Injetar o medicamento lentamente, sempre evitando que a solução extravase da veia.
O volume máximo para camundongos é 0,02 ml e para ratos é 0,5 ml.
Se não for utilizada anestesia, deve-se utilizar um dispositivo artificial de contenção.
Devem ser usados tamanhos e calibres de agulhas compatíveis com a espécie animal, considerando-se o calibre do vaso sanguíneo e a velocidade da injeção.

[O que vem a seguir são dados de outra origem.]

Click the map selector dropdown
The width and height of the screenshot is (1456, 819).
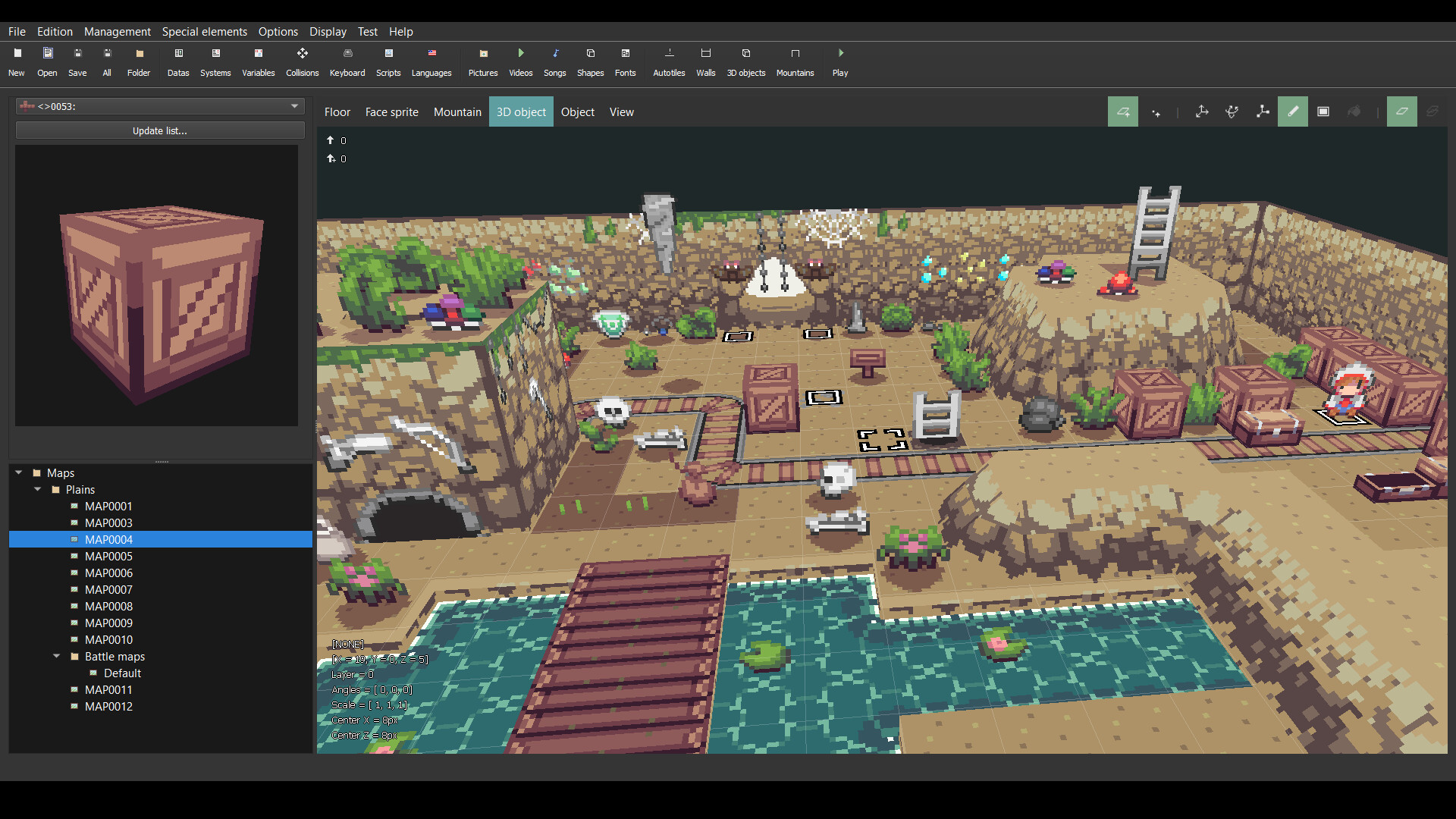pos(159,106)
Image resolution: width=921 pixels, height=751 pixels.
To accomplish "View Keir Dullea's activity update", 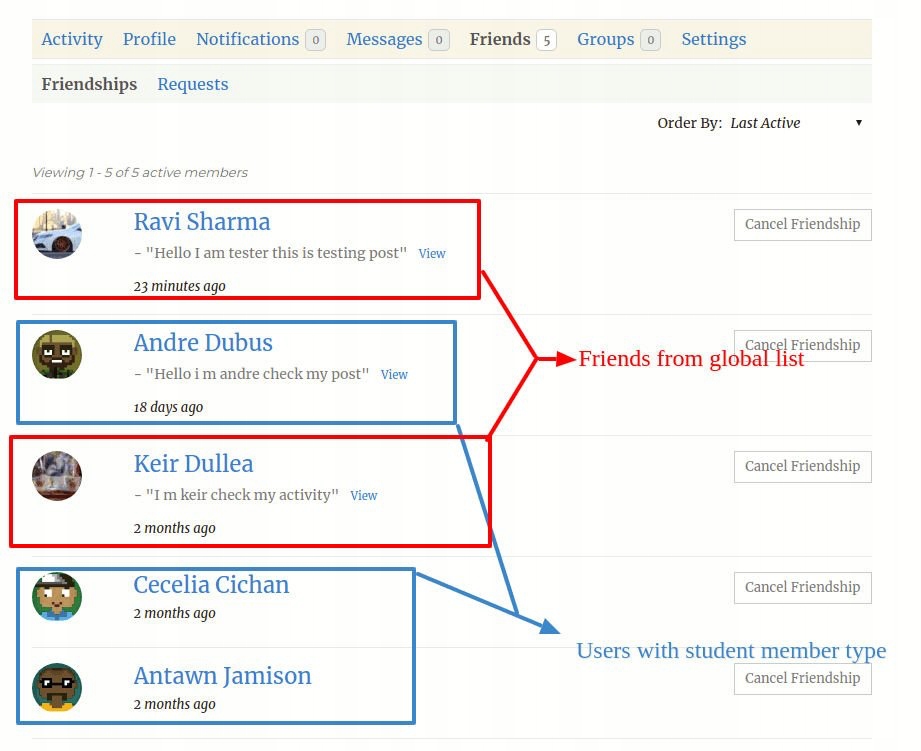I will (364, 496).
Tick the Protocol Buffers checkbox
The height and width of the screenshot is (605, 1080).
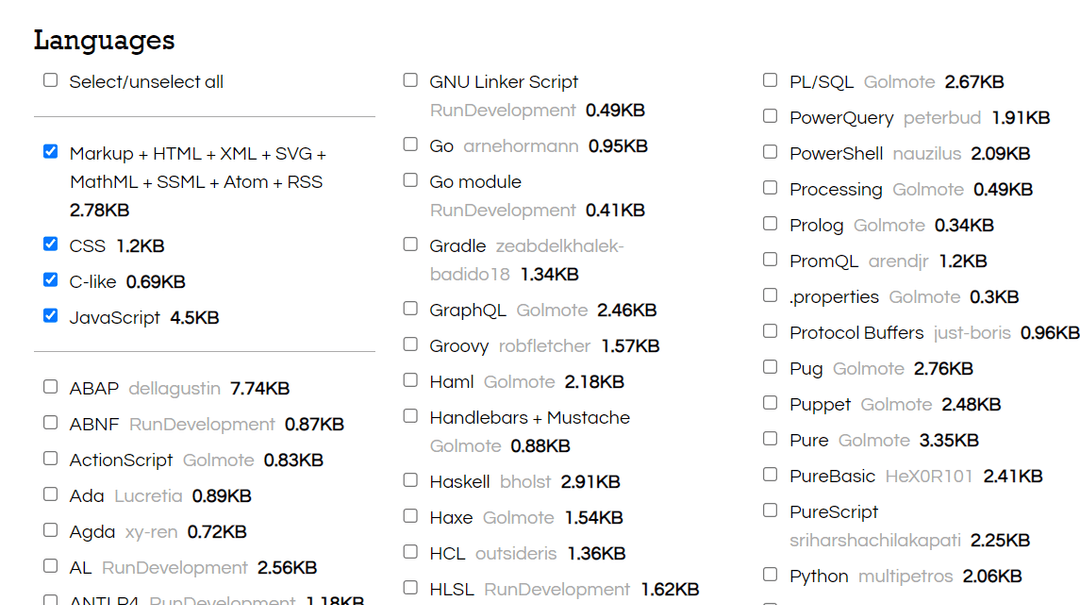[x=770, y=331]
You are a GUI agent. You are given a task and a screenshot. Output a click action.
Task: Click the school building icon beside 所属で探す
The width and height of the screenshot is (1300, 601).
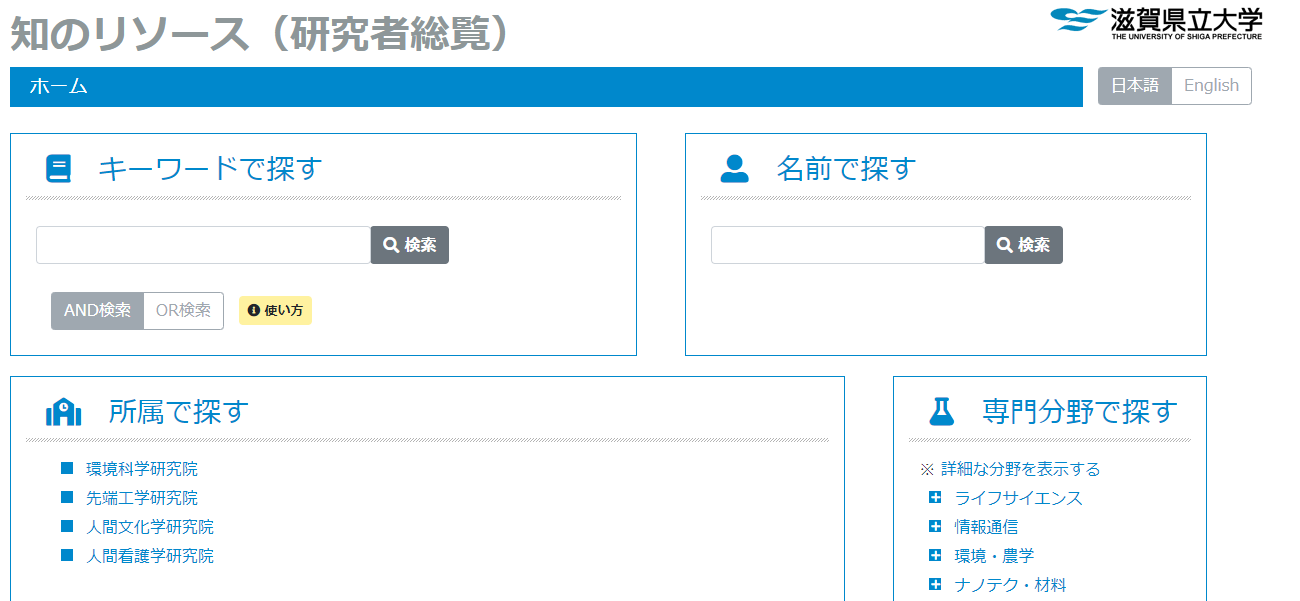pos(63,412)
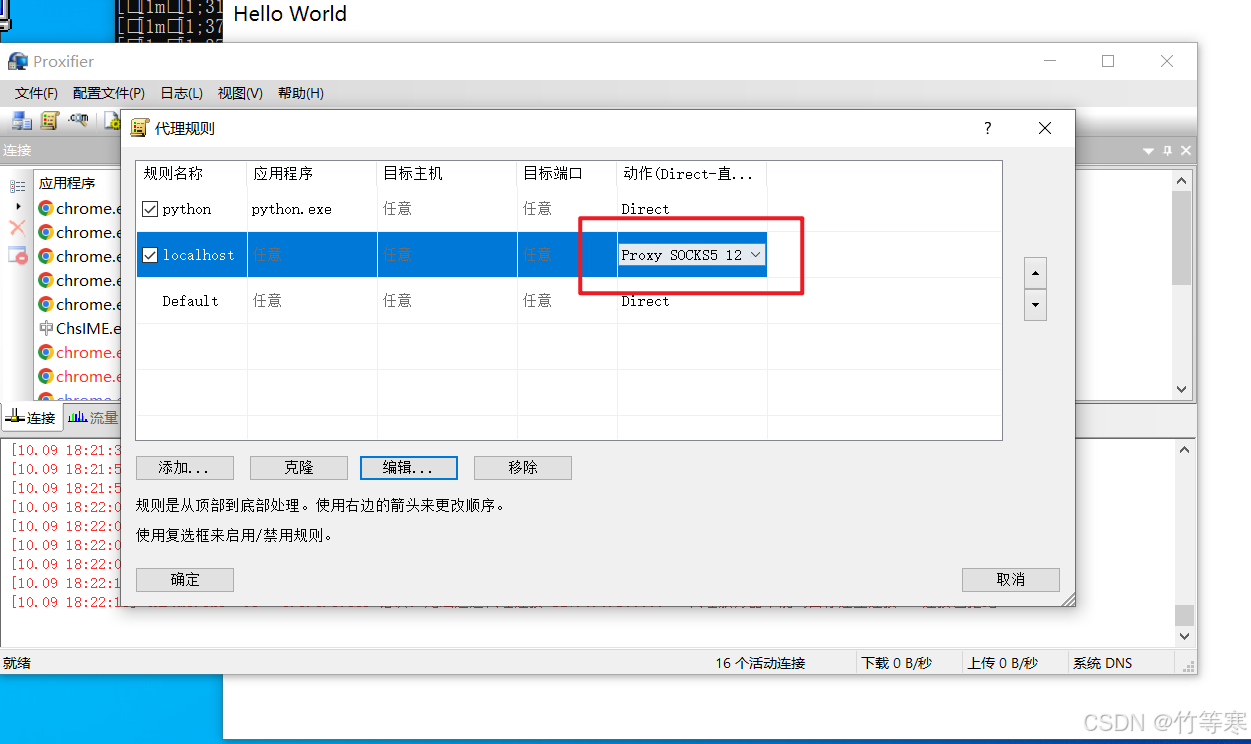This screenshot has height=744, width=1251.
Task: Move rule up with the up arrow button
Action: click(x=1035, y=272)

As soluções aplicadas não devem ser irritantes e o veículo deve ser do tipo aquoso. Nunca se deve administrar substâncias diluídas em veículo oleoso, sob pena de causar êmbolos com a consequente morte do animal.
6. Via Intradérmica (ID)
Geralmente essa via não é recomendada e deve ser restrita aos casos de absoluta necessidade. Recomenda-se que o animal esteja anestesiado para realizar a injeção; realizar tricotomia do dorso do animal; limpar o local com álcool 70%; inserir a agulha na pele, com o bisel para cima, segurando a agulha paralelamente ao plano da pele; não aspirar e injetar o material.
Quando a injeção intradérmica é feita corretamente podemos observar uma pápula com uma ligeira hiperemia ao redor, como na ilustração abaixo.
7. Via Intranasal
O animal deve ser levemente anestesiado e manualmente contido, permanecendo com a cabeça elevada. A ponta da pipeta é posicionada na entrada de cada uma das narinas e, então a solução é administrada lentamente.

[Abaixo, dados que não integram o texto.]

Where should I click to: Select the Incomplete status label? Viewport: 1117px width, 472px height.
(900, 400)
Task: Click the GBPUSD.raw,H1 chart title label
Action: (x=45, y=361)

O volume a ser administrado para pequenos roedores é de 0,02 ml por narina.
Anexo I
Medidas das agulhas
Anexo II
Vias comuns de administração de substâncias em roedores e lagamorfos
(sítio de administração, máximo de volume aceito e tamanho da agulha)
Bibliografia consultada
- Guide for the Care and Use of Laboratory Animals, 8th edition. National Research Council (US) Committee for the Update of the Guide for the Care and Use of Laboratory Animals. The National Academies Press (US), Washington (DC): 2011.
- RN nº 33 CONCEA, de 18 de novembro de 2016. Baixa o Capítulo “Procedimentos – Roedores e Lagomorfos mantidos em instalações de instituições de ensino ou pesquisa científica” do Guia Brasileiro de Produção, Manutenção ou Utilização de Animais em Atividades de Ensino ou Pesquisa Científica – CONCEA, 2016.
- RN nº 30, de 02 de fevereiro de 2016. Diretriz brasileira para o cuidado e a utilização de animais em atividades de ensino ou de pesquisa científica: DBCA – CONCEA, 2016.
- RNº 25, de 29 de setembro de 2015. Baixa o Capítulo “Introdução Geral” do Guia Brasileiro de Produção, Manutenção ou Utilização de Animais para Atividades de Ensino ou Pesquisa Científica do Conselho Nacional de Controle e Experimentação Animal – CONCEA, 2015.
- Washington State University Institutional. Oral Gavage In Mice And Rats. Standard Operating Procedure (SOP). Animal Care and Use Committee. Washington: 2015.
Disponível em: https://iacuc.wsu.edu/documents/2016/06/wsu_sop_10.pdf/ - TURNER, P.V.; BRABB, T.; PEKOW, C.; VASBINDER, M.A. Administration of Substances to Laboratory Animals: Routes of Administration and Factors to Consider. Journal of the American Association for Laboratory Animal Science, v. 50, n.5, p. 600-613, 2011.